Павус растянул улыбку:
— Потрясающе. Она растёт и становится властной. Что с миром станет? — он иронично прижал ладонь к груди и покачал головой, а потом, щёлкнув пальцами, пошёл куда-то задумчиво. — А тут, кажется, осталась после Фионы какая-то книжечка…
…Книга о магии и духах была такой толстой, что её не то что в руках, даже на коленях держать было тяжело. Но она не сдавалась — переворачивала страницы с видом привередливого знатока.

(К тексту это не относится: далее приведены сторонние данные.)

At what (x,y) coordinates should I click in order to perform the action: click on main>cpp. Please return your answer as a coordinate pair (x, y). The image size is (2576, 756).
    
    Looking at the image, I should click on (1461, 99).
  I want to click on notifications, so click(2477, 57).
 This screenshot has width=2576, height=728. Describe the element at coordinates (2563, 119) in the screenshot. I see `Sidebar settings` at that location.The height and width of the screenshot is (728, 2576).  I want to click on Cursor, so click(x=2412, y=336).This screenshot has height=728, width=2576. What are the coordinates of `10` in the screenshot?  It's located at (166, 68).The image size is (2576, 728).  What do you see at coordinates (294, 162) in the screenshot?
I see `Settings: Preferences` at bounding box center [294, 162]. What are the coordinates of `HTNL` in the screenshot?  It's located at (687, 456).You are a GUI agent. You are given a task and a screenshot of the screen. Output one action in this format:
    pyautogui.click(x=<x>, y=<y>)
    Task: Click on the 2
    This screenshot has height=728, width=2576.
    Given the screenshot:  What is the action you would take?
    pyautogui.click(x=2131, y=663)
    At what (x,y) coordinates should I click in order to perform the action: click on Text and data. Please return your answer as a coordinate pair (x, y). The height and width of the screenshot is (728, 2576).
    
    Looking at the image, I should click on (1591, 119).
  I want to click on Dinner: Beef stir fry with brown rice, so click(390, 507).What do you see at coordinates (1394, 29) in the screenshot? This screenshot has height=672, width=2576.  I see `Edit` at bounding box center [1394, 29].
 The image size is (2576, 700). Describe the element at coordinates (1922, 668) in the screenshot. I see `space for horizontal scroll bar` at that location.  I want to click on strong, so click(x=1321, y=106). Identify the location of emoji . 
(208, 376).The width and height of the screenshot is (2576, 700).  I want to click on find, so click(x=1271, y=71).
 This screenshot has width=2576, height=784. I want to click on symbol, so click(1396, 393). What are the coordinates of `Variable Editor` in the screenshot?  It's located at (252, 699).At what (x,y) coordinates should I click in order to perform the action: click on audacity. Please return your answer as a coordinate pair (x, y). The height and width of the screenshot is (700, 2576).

— Признайся, Инквизитор. Ты ведь ни одного слова и ни одной нарисованной там схемы не понимаешь, — насмешливо сказал со своего кресла Дориан. — И придумала ты всё это, только чтобы посидеть тут со мной.
Девочка насупилась.
— Не буду притворяться, будто удивлён твоему интересу: я, в конце концов, очень колоритный персонаж, но тебе, наверное, уже говорили быть со мной поосторожнее? Что-то вроде «Помни, у него на родине младенцев приносят в жертву»?
— Я не младенец, — сказала Инквизитор. — И ничего такого мне никто не говорил.
— Что-о? Даже на ухо никто не шепнул, как дурно я буду на тебя влиять? Не заслуживаю доверия и вообще та ещё тёмная натура?
— Если ты тёмная натура, то почему тебя везде солнечные зайчики преследуют? — спросила Инквизитор, и он решил: дитя над ним потешается.
Но она не шутила. Из-за сверкающих щиточков на одежде блики света следовали за ним повсюду, как подданные за королём.
— Да-да. Ты хочешь дружить. Я понял. Но что прикажешь мне делать? С тобой же теперь ни бренди выпить нельзя, ни о мужчинах поговорить! — Павус говорил, и усы его заворачивались трагическими запятыми. — Ты тут сидишь, хрупкая и маленькая… А я человек широких взглядов, больших теорий, глобальности. С маленькими деталями у меня с детства не ладится: я даже колёсики своих игрушек ломал в первый же день. Терял и теряю пуговицы. И ненавижу самостоятельно чистить виноград. Выскальзывает из пальцев.
Он вздохнул, осознавая, как это, должно быть, жалко звучит.
— Понимаешь ли, Инквизитор, маленькую деталь легче всего выронить из рук.
— А вот меня ты не выронил.
Дориан моргнул.
— Я маленькая, но ты же меня удержал, — Лавеллан посмотрела в сторону перил, на которых, учёная, уже не осмеливалась виснуть.
Дориан усмехнулся, откинулся на спинку кресла — солнечные зайчики ринулись в стороны и устроились на коралловой обивке по-новому.
— Ладно, сдаюсь, — сказал он, закинув ногу на ногу и подперев кулаком щёку. — Только одна просьба, дорогая леди. Ты бы сначала подросла, а потом уже вновь принялась убеждать меня, будто я сильнее и лучше, чем есть.
***
Тем же вечером она сумела уговорить его с ней поиграть.
«В большое чаепитие!» — сказала Инквизитор, и Дориан заметил, что для большого чаепития их двоих маловато.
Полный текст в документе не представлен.